We are clearly talking about different things. I am interested in truth. You, by your own admission, are interested in utility. No point in arguing, although it would help communication if you did not express your utility in the form of truth statements. From now on, perhaps I should assume that when someone says "X is right" he may mean "I find X to be useful, so please don't tell me that X is wrong".

What use a therory not proved in practice?

But yes, you are right, I am concerned with how something works in hard everyday practice. Or doesn't, as the case may be. I am not into theorizing.

In my case, you would be right to understand that it's MY truth - I am too old and experinced to search for the absolute truth. MY truth simply means that if it works for me as theory has it down to a +/- 5% tolerance, to me, that is the truth.
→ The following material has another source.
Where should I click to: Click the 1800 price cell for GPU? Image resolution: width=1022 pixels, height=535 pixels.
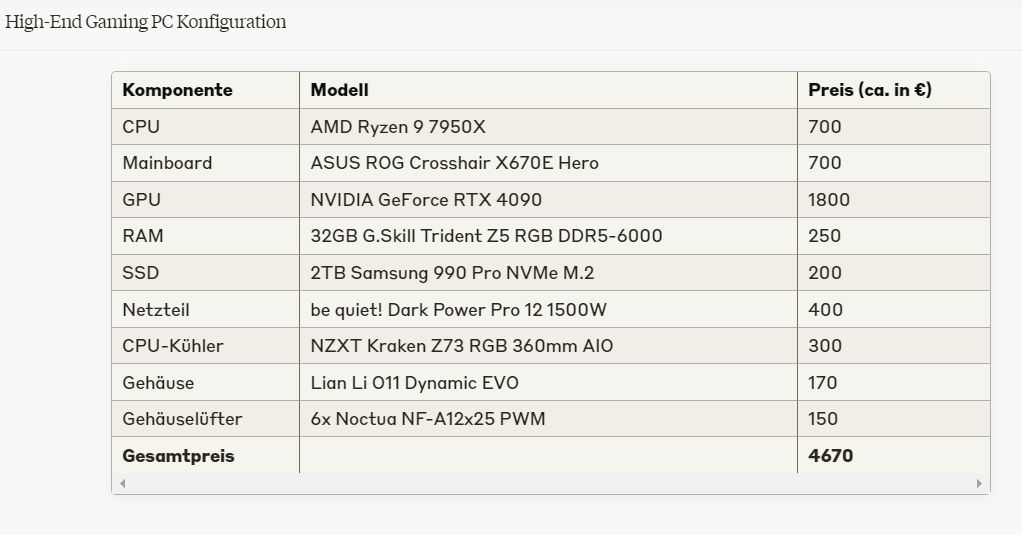pyautogui.click(x=894, y=199)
If my phrasing has caused you to misunderstand, I do apologize for that, it was surely not my intent to make it sound so.
 
Truth? What is 'truth' when it comes to feedback design? That Cordell has made a prototype or two that he likes? I don't remember hearing his amp, or any INDEPENDENT reviewer having access to one. That is what we mean by 'utility'. Make something, give it out for everybody to try, as wide a selection as possible, and get their listening feedback about what you have done. I can almost NEVER follow Otala's philosophy exactly. I just don't have enough gain-bandwidth, except for my one-and-only open loop design, the CTC Blowtorch. However, Charles Hansen of Ayre has made a number of designs, both preamp and power amp and gives me a real run in listening contests, you know, serious ones, like major reviews, etc. HE is MY competition, not Bob Cordell, and he believes in open loop design even MORE than Matti Otala.
If you think we are kidding ourselves, just look at the number of A rated components that Ayre and I make in 'Stereophile' or 'TAS'.
 
Was there ever a Cordell designed Amplifier made available to the public .......? The Ayre product ( as others ) has the same issue that we were discussing earlier, about high distortion in the mili-watt area, distortion starts high and then decreases before increasing again ...
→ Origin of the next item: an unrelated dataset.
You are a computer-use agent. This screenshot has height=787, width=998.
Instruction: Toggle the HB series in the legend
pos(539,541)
EDIT: This is not to say it is a bad product, just a pointer to what was being discussed previously ..

Ayre MX-R monoblock power amplifier Measurements | Stereophile.com
 

Attachments

  • Ayre-1.jpg
    Ayre-1.jpg
    33.2 KB · Views: 118
Last edited:
I doubt that the distortion increases at low levels, as that is the Class A region, and the laws of engineering show that the distortion decreases with decreasing level in a Class A region of an amp. What you see is measurement noise residual.

Yes, we had originally thought such and there was a discussion on this earlier John and it was shown that the distortion on a lot of amps in the mill-watt area was very high, even full class-a amplfiers.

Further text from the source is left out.